Она еще выпила. Я взял бутылку, хлебнул, отдал ей, и она еще отпила. Вокруг нас лежал снег. В тот день, когда мы выехали на охоту, начался снегопад, и с тех пор снег шел почти каждую ночь. После полудня на лужайках снег местами таял, и оставались островки земли, а вокруг них – небольшие сугробы, похожие на стопки выстиранного белья. Лошади ходили по проталинам. Травы почти совсем не осталось, и лошади начали уходить по ночам – искали, где бы попастись. Мы привязали им на шею коровьи колокольчики, и оттуда, где паслись наши лошади, доносилось громкое звяканье. Это был приятный звук. Я к нему привык и настораживался только тогда, когда звяканье утихало. Если не звучали колокольчики, значит, лошади пропали, и эта тишина могла разбудить меня посреди ночи. Тогда нам приходилось идти их искать, но я знал, куда они обычно уходят, и мы отправлялись в ту сторону. Марта Нокс тоже умела их находить и не жаловалась, что приходится посреди ночи одеваться на морозе и слушать, не зазвенит ли в темноте колокольчик. Ей это нравилось. Она к этому привыкала.

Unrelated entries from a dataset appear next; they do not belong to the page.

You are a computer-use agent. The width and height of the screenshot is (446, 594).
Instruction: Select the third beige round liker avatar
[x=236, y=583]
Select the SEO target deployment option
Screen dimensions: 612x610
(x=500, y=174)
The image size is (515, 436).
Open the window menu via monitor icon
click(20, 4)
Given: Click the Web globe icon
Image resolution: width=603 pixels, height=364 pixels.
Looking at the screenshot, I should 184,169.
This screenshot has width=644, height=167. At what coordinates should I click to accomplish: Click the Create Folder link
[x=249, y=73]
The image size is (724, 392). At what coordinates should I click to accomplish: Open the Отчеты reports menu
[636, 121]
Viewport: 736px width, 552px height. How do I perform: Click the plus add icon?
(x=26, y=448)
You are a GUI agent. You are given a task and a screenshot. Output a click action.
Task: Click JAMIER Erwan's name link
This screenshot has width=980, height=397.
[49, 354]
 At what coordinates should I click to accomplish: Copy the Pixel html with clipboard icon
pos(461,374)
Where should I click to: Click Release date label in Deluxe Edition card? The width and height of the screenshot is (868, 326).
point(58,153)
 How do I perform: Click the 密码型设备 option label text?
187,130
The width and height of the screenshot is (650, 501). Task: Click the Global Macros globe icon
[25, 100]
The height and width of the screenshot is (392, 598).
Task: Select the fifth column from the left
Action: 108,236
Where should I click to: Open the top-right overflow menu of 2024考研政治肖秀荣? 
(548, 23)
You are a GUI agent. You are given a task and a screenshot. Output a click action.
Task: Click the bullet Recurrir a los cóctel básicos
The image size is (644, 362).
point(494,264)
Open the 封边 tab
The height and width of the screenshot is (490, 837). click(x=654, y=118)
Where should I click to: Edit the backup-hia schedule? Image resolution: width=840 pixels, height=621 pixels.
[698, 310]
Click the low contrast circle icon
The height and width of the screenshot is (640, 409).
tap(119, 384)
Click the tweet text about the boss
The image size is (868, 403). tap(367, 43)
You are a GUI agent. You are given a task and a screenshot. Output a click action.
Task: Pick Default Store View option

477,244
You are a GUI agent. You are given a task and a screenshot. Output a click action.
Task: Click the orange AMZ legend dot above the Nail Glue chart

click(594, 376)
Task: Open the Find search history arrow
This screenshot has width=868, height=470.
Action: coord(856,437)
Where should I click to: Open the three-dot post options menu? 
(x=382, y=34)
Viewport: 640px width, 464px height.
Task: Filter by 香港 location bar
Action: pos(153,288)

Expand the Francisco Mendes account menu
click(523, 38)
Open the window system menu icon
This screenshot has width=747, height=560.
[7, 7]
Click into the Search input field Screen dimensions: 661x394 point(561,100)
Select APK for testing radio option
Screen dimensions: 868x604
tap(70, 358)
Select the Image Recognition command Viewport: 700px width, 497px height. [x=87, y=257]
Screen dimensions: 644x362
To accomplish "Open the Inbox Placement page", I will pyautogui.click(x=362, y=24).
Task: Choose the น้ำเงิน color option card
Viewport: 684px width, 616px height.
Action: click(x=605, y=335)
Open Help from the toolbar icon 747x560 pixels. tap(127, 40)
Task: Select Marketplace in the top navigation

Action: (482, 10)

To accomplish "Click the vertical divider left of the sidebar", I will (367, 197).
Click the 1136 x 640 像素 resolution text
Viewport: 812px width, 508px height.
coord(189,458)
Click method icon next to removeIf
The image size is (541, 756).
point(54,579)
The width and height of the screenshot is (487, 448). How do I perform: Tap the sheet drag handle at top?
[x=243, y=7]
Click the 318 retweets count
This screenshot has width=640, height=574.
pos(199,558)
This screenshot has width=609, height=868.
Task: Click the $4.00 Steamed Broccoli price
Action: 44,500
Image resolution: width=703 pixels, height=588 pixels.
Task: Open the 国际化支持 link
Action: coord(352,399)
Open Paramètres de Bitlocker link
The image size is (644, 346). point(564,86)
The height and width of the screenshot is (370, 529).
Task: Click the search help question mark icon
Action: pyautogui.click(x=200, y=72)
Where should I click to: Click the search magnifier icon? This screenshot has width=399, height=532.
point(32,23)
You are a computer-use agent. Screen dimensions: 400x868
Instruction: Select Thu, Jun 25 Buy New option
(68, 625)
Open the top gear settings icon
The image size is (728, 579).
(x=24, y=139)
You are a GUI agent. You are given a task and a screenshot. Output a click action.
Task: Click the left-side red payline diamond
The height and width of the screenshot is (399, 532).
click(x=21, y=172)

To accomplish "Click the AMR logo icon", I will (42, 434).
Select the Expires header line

– Знаешь кое-что насчет своего братца Кросби? – спросила Марта Нокс. – Он вправду думает, что знает, как обращаться с девушкой.
Я промолчал, а она спросила:
– Но как же такое может быть, Смельчак, когда тут нет никаких девушек?
– Уж Кросби в девушках разбирается, – сказал я. – Он жил в городах.
– В каких городах? В Каспере? В Шайенне?
– В Денвере. Кросби жил в Денвере.
– Ладно, в Денвере!
– Ну, а в Денвере пара-тройка девушек есть.
– Само собой. Она зевнула.
– Стало быть, он мог выучиться обращаться с девушками в Денвере.
– Я поняла, Смельчак.
– Девушкам нравится Кросби.
– Сказала бы я.
– Правда, нравится. Вот мы с Кросби поедем во Флориду как-нибудь зимой, подпортим там кое-кому семейную жизнь. Там полным-полно богатых баб. Полным-полно богатых баб, которым скучно.
– Да уж, еще бы им не скучать, – сказала Марта Нокс и расхохоталась. – Наверняка они там скучают, ну просто до слез.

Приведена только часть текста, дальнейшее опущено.